Need to shrink my code from 6662 to 6012 bytes

I'm sure this has to be possible ... just not for me, tho.

This is my latest version of my script:

#include <Adafruit_NeoPixel.h>

#define PIN        5    // output pin Neopixel is attached to

#define NUMPIXELS   19    // number of neopixels in "strip"

#define delayval    20    // timing delay in milliseconds

#define ranMin      100   //minimum time for random intervall
#define ranMax      150   //maximum time for random intervall

#define anipause    100   //time between animation steps
#define anistep     6   //animation stepsize

#define ranTwinkleMin 1000  //minimum time for random intervall
#define ranTwinleMax  2500  //maximum time for random intervall
#define twinkleTime   20    //length of twinkle

#define colorStep   10    //change color this much each step

Adafruit_NeoPixel pixels = Adafruit_NeoPixel(NUMPIXELS, PIN, NEO_GRB + NEO_KHZ800);

int LEDColor[7][4]={{127,127,0,0},{127,127,0,0},{127,127,0,0},{127,127,0,0},{127,127,0,0},{127,127,0,0},{127,127,0,0}}; //LED block see above
int LED8Color[]={127,127,0,0};  //LED   2
int LED9Color[]={127,127,0,0};  //LED   4
int LED10Color[]={127,127,0,0}; //LED   6
int LED11Color[]={127,127,0,0}; //LED   8
int LED12Color[]={127,127,0,0}; //LED   10
int LED13Color[]={127,127,0,0}; //LED   12


unsigned long nextMillis[]={0,0,0,0,0,0,0};
int ranpau[7]={0,0,0,0,0,0,0};

int animation=0; // for breath animation, value in degrees for cos function
unsigned long nextAni=millis()+anipause;;
unsigned long nextTwinkle=millis()+random(ranTwinkleMin, ranTwinleMax);
bool twinkleStep=false;
int twinkleLED; // defines which LED should twinkle

void setup() {
  // Initialize the NeoPixel library.

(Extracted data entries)
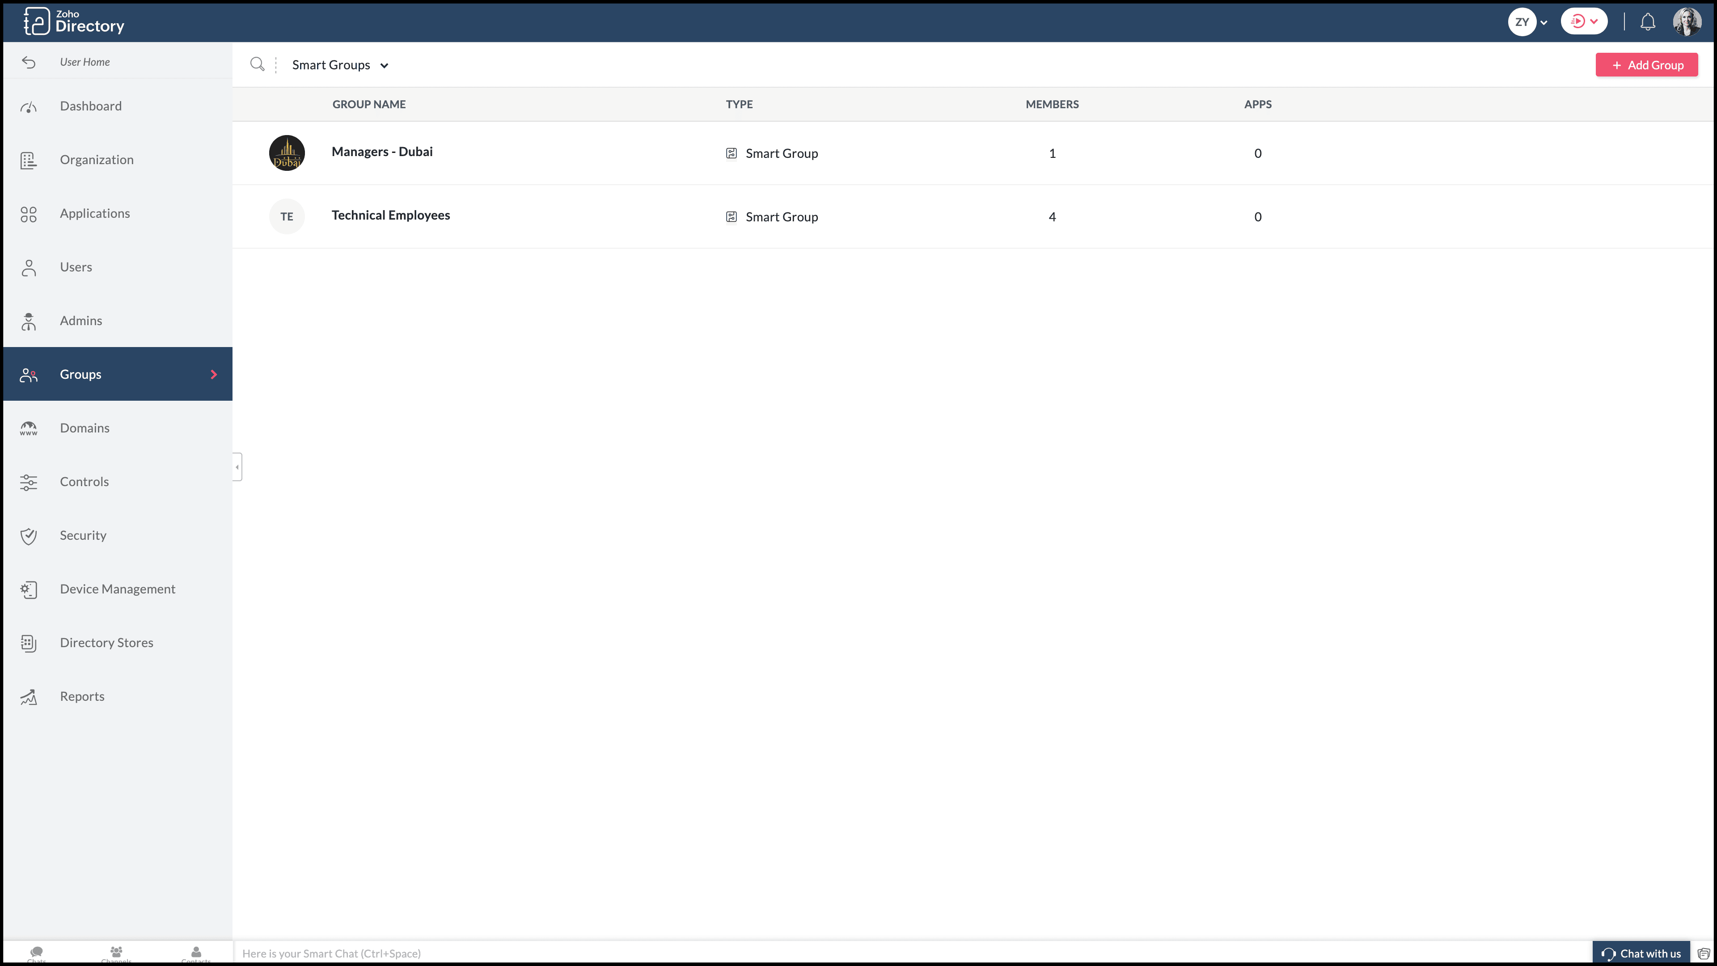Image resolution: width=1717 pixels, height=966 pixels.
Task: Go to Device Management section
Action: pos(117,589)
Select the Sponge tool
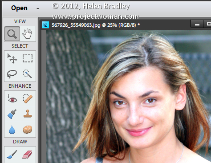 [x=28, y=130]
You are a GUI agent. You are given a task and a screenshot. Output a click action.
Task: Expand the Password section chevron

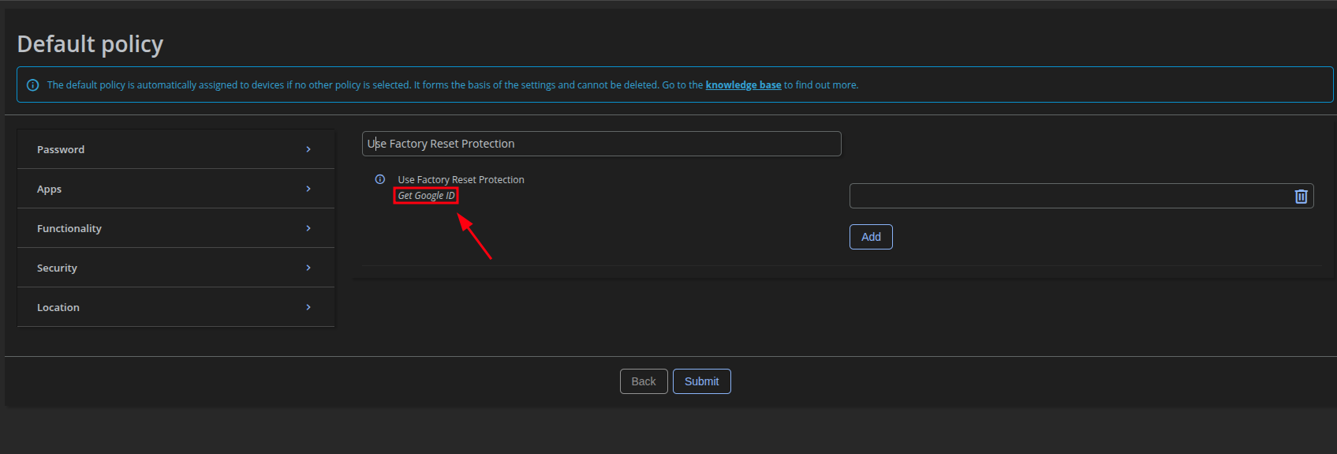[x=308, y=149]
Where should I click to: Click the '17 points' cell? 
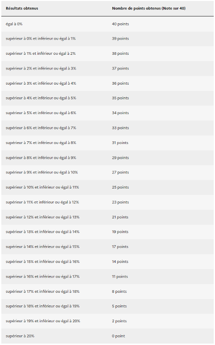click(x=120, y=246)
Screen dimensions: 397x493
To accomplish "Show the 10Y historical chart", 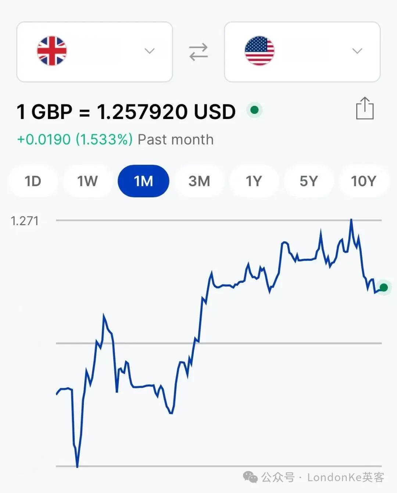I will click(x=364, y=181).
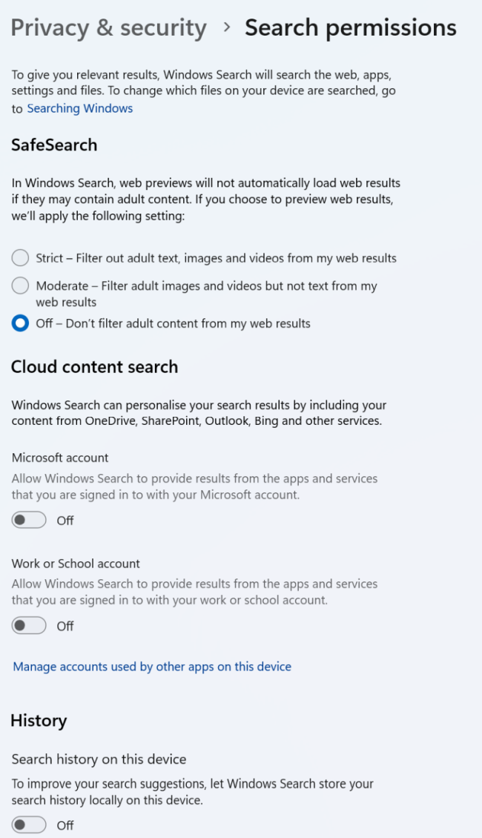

— SET OF TASKS —
A: Translate this sentence from the NeoPixel code post into German: "This is my latest version of my script:"
B: Output the entries exactly as they appear, starting with the first line of the entries and going on through the line with "[x=308, y=149]". Leave the pictures out.
The text and the entries come from unrelated sources.

— TASK RESPONSES —
A: Das ist die neueste Version meines Skripts:

B:
Image resolution: width=1717 pixels, height=966 pixels.
Task: Go to Device Management section
Action: pos(117,589)
Select the Sponge tool
 [x=28, y=130]
You are a GUI agent. You are given a task and a screenshot. Output a click action.
Task: Expand the Password section chevron

[x=308, y=149]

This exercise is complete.